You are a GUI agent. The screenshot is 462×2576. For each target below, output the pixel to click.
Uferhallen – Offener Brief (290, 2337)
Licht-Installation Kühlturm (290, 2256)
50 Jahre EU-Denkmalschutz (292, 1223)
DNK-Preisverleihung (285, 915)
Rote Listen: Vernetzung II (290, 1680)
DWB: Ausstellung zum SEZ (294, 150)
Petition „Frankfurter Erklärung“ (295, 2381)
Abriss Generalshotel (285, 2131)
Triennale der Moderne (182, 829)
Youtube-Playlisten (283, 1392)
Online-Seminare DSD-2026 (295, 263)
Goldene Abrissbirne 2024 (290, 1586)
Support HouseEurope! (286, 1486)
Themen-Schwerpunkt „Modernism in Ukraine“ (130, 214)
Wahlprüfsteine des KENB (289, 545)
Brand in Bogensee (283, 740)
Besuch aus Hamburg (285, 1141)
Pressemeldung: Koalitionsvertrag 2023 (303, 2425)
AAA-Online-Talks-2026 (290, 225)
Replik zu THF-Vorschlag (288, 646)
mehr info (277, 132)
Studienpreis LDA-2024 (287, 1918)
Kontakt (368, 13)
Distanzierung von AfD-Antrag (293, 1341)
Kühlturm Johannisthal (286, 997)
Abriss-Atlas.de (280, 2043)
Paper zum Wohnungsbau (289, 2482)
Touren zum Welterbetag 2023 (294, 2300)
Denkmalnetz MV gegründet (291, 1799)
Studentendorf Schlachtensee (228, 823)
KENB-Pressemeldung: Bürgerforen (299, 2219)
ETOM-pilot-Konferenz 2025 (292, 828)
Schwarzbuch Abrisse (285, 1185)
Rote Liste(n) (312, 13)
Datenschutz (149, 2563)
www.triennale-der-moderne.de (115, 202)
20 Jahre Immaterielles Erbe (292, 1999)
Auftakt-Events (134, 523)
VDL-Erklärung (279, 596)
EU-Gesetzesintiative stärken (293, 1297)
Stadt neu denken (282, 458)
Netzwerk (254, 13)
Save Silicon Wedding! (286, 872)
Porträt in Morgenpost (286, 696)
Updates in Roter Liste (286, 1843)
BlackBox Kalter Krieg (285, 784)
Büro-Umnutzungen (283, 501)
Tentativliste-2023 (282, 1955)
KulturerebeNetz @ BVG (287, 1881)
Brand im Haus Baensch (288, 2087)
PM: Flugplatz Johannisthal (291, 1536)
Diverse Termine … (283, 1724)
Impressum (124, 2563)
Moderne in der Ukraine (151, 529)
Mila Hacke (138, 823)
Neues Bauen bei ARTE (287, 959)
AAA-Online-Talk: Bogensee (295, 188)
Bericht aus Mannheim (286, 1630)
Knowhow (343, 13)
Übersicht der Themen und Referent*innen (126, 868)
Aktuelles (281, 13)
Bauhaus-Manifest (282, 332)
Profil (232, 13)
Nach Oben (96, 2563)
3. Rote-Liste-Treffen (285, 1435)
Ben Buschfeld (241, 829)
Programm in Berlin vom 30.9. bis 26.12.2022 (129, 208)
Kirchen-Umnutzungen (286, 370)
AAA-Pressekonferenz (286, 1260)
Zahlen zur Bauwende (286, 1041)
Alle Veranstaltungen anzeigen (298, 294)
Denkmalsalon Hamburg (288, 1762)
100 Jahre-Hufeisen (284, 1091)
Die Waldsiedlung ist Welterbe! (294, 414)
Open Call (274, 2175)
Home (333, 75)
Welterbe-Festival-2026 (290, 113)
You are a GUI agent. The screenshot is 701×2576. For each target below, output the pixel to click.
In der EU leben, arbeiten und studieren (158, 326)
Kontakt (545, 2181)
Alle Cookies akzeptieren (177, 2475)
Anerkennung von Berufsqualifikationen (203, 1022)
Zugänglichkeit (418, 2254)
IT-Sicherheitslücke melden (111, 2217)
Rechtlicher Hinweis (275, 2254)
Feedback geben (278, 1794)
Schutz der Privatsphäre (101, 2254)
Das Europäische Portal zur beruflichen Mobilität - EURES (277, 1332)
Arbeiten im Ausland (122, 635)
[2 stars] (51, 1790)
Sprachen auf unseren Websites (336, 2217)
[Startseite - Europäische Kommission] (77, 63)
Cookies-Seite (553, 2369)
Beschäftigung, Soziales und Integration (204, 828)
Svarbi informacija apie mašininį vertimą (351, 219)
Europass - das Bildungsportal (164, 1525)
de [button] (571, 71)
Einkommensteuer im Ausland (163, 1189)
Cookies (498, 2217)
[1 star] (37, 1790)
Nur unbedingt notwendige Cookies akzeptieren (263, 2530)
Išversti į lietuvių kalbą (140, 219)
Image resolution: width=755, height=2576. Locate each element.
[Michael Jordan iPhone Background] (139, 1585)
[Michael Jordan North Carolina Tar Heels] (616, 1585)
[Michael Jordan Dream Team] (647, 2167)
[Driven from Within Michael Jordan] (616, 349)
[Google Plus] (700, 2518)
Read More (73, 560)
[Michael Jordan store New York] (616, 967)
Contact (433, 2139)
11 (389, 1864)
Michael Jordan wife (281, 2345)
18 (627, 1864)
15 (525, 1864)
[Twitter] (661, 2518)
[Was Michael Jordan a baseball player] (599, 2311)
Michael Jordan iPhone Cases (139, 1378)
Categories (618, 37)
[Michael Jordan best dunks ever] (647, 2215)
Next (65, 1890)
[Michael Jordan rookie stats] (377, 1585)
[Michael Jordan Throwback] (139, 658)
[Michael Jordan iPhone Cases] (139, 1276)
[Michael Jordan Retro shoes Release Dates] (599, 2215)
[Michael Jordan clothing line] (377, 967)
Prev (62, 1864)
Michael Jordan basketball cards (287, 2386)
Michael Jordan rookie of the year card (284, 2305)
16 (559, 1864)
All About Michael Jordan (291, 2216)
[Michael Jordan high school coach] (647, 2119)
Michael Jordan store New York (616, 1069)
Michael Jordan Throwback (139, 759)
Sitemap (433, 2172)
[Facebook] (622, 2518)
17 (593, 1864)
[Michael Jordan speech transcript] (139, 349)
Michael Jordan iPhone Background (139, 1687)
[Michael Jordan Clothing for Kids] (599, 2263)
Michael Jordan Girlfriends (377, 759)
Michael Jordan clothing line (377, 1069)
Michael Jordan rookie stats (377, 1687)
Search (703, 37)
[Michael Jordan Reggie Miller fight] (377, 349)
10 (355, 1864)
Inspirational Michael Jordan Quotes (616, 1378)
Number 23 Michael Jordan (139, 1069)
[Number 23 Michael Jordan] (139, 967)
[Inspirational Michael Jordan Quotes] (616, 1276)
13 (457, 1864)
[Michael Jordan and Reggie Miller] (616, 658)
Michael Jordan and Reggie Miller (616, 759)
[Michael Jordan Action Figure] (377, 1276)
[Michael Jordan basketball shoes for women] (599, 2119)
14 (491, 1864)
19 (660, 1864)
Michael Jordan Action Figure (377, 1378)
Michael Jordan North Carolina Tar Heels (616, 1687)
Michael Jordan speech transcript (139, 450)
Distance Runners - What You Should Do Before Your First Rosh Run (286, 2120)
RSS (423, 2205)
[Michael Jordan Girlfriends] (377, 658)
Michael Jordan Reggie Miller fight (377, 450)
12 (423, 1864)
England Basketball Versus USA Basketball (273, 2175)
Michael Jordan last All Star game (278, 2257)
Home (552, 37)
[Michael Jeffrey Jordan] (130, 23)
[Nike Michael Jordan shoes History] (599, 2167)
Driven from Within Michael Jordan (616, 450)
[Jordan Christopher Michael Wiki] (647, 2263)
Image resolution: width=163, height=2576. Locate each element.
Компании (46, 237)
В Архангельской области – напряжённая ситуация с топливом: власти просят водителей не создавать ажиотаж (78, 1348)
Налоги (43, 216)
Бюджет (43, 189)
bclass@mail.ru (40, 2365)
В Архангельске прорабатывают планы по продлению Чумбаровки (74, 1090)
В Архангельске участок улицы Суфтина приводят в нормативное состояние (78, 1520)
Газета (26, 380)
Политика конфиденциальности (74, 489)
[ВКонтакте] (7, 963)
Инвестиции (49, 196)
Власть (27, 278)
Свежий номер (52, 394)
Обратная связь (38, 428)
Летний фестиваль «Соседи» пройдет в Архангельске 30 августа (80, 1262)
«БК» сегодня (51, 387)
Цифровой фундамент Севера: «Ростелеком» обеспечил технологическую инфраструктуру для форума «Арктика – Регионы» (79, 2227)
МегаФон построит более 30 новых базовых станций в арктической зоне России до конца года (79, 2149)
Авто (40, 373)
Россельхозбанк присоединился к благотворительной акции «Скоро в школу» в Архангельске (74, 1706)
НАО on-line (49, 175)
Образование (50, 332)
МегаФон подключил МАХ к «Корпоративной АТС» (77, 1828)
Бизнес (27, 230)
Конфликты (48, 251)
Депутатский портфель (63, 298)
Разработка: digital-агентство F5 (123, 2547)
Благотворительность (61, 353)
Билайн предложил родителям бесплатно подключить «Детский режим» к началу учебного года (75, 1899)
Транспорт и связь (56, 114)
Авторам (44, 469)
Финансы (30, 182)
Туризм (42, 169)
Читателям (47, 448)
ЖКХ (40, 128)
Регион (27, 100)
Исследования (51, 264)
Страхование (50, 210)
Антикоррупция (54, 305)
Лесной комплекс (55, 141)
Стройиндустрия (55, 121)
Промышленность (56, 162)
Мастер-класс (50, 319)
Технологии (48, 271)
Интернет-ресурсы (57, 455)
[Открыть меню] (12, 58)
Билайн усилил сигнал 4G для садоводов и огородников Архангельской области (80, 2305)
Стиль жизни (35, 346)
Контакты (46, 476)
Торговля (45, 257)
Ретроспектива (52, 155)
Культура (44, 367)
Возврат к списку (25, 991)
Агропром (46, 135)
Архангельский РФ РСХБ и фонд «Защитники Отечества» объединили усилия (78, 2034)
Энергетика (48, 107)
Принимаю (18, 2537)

[REQUIREMENT] Using the entries above, give back exactly the line containing "bclass@mail.ru (40, 2365)", the line containing "Обратная связь (38, 428)", and every line between them, and nothing else.

[COMPLETED EXERCISE]
bclass@mail.ru (40, 2365)
В Архангельске прорабатывают планы по продлению Чумбаровки (74, 1090)
В Архангельске участок улицы Суфтина приводят в нормативное состояние (78, 1520)
Газета (26, 380)
Политика конфиденциальности (74, 489)
[ВКонтакте] (7, 963)
Инвестиции (49, 196)
Власть (27, 278)
Свежий номер (52, 394)
Обратная связь (38, 428)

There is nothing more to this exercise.